Trata-se de uma unidade muito diferenciada, servindo de referência não só da Área Metropolitana do Porto como de toda a região Norte e, não obstante a redução verificada, continua a ser uma das instituições com maior número de partos a nível nacional e a maior maternidade desta região.
Há muito que têm sido feitas várias denúncias da falta de recursos humanos em várias maternidades do país, com números muito abaixo do necessário para garantir o atendimento. O PCP, em reunião com o Conselho de Administração da ULSSA, confirmou a necessidade premente de valorização das carreiras e das retribuições dos profissionais de Saúde, bem como do robustecimento dos meios técnicos e humanos do CMIN para colmatar a falta de especialistas, em particular obstetras, a falta de enfermeiros, psicólogos e assistentes sociais, entre outros profissionais.
As vagas abertas não cobrem as necessidades desta instituição, em particular na resposta às ecografias, e tem sido usual o recurso à contratação de profissionais e serviços externos. A sobrecarga de trabalho afasta quem ali se queira diferenciar, em particular no desenvolvimento de investigação científica, e dificulta a atratividade da instituição para os profissionais, especialmente quanto aos assistentes graduados seniores, que são fundamentais à formação dos internos, bem como à preservação de competências elevadas neste serviço público.

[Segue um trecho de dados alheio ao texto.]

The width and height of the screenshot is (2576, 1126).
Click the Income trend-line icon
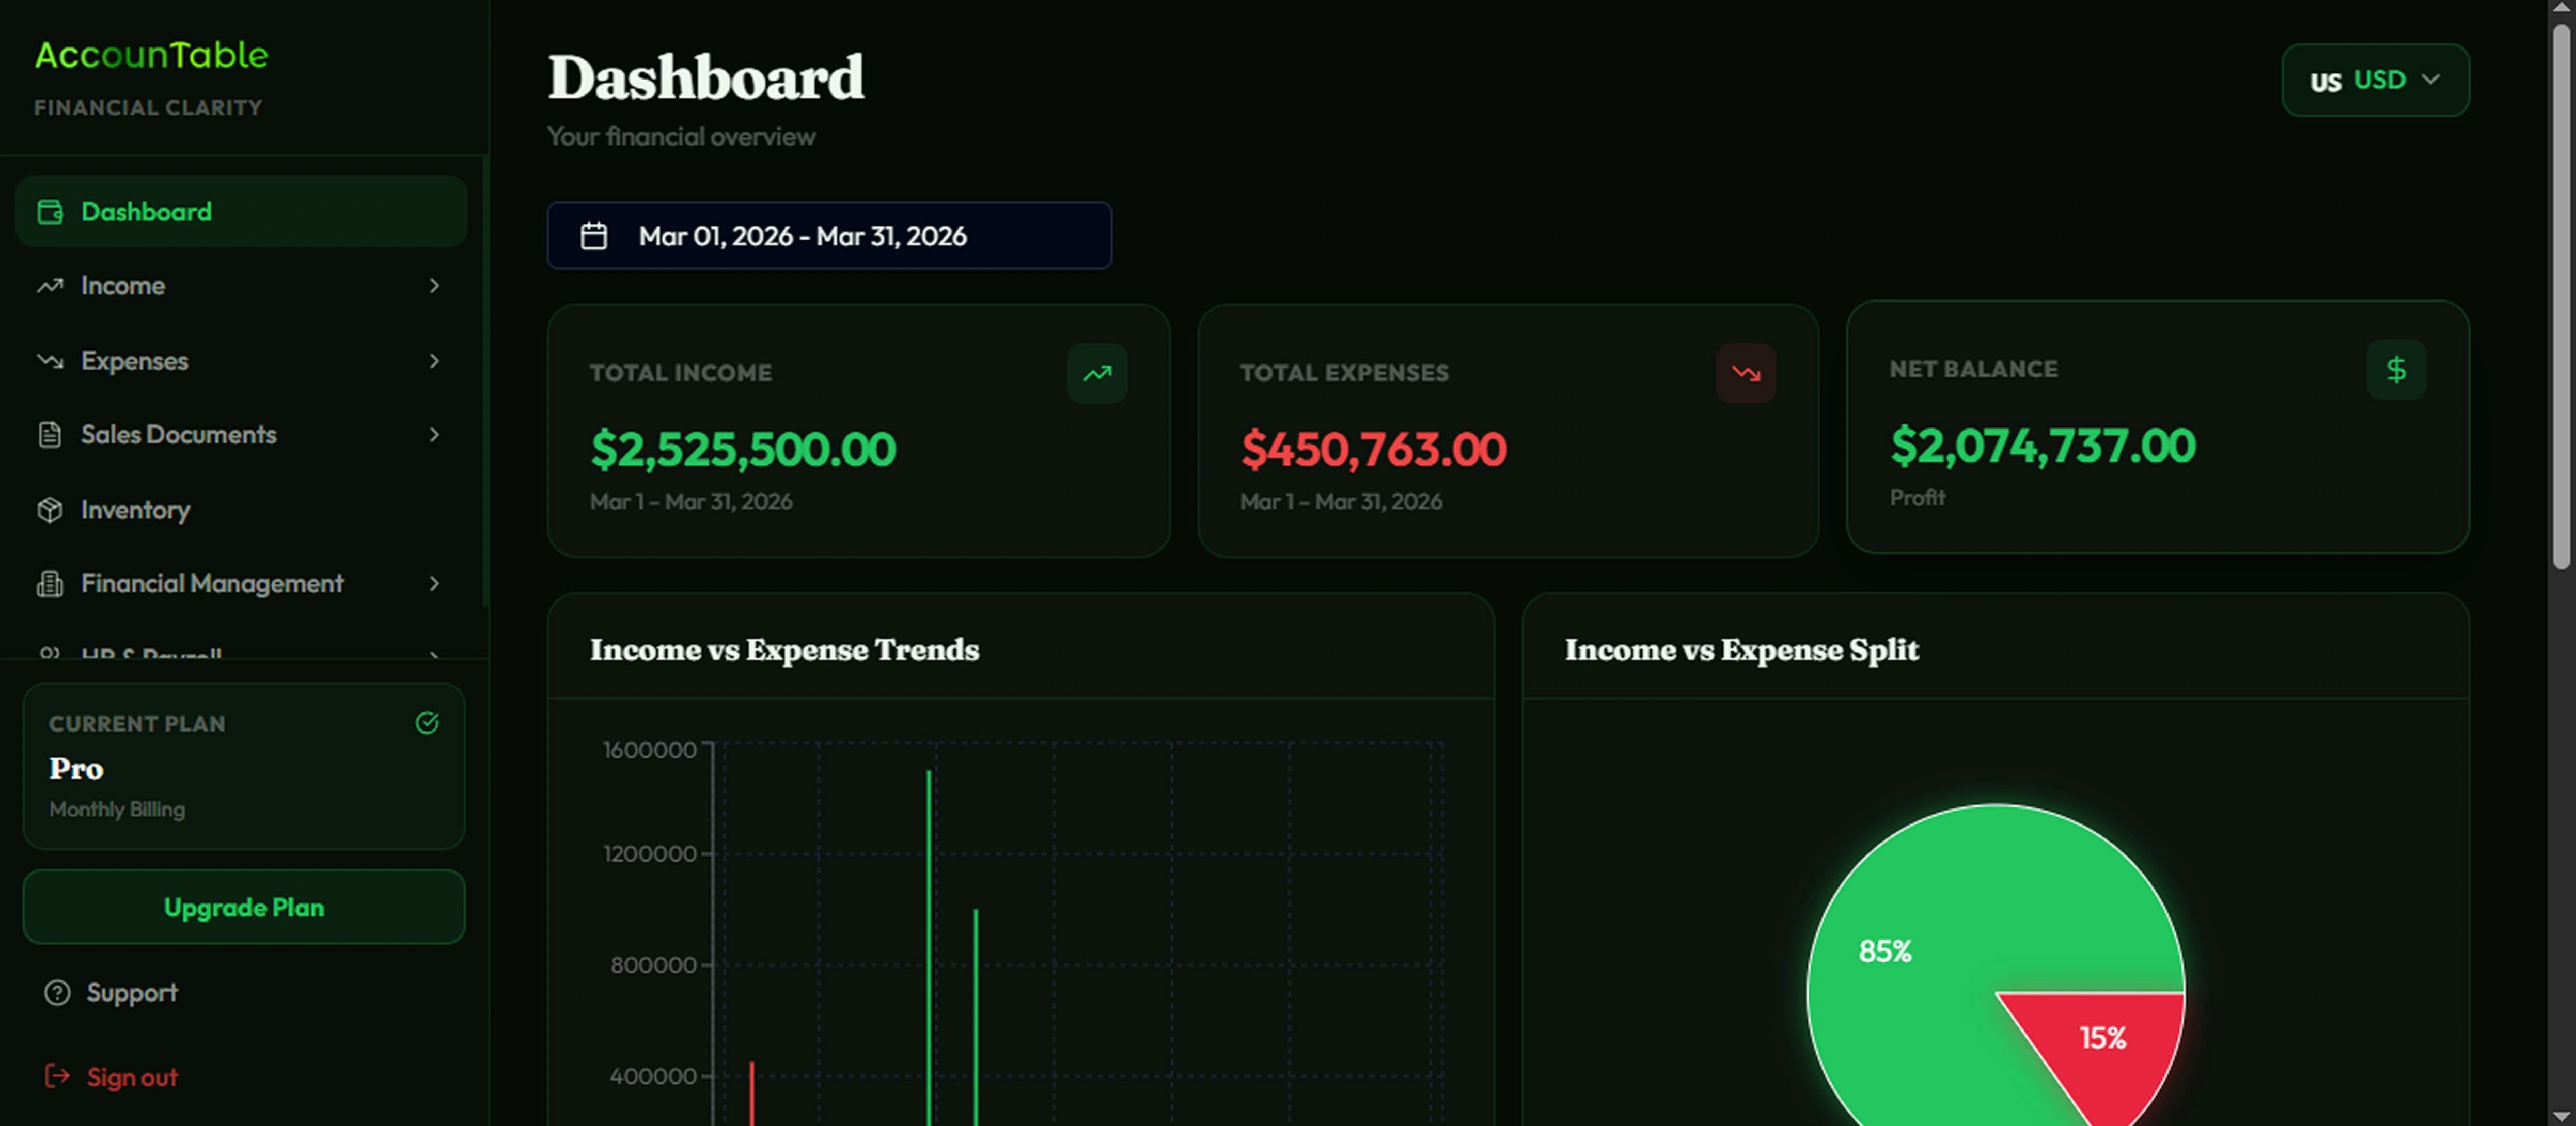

A falta de profissionais tem influenciado negativamente na capacidade de resposta do CMIN aos utentes, em particular no que diz respeito às grávidas, registando-se atrasos no rastreio do primeiro trimestre, na marcação de ecografias e na garantia dos cursos presenciais de preparação de parentalidade. Situação que, por ser urgente, levou a ULSSA a transferir trabalhadores de outras áreas para reforçar o serviço do CMIN, o que levanta legítimas preocupações quanto à manutenção da resposta dos serviços afetados por estas transferências.
Assim, ao abrigo das disposições regimentais e constitucionais em vigor, solicitamos ao Governo, através do Ministério da Saúde, os seguintes esclarecimentos:
1. Que medidas tomará o Governo para garantir a resposta adequada aos utentes, em particular às grávidas no seguimento qualificado da gestação?
2. Que medidas tomará para garantir a abertura de vagas adequadas às necessidades deste serviço e para garantir a atratividade dos profissionais, especialmente os mais qualificados?
3. Que medidas tomará ainda o Governo para assegurar os direitos dos trabalhadores desta instituição e reduzir o recurso a prestação externa de serviços?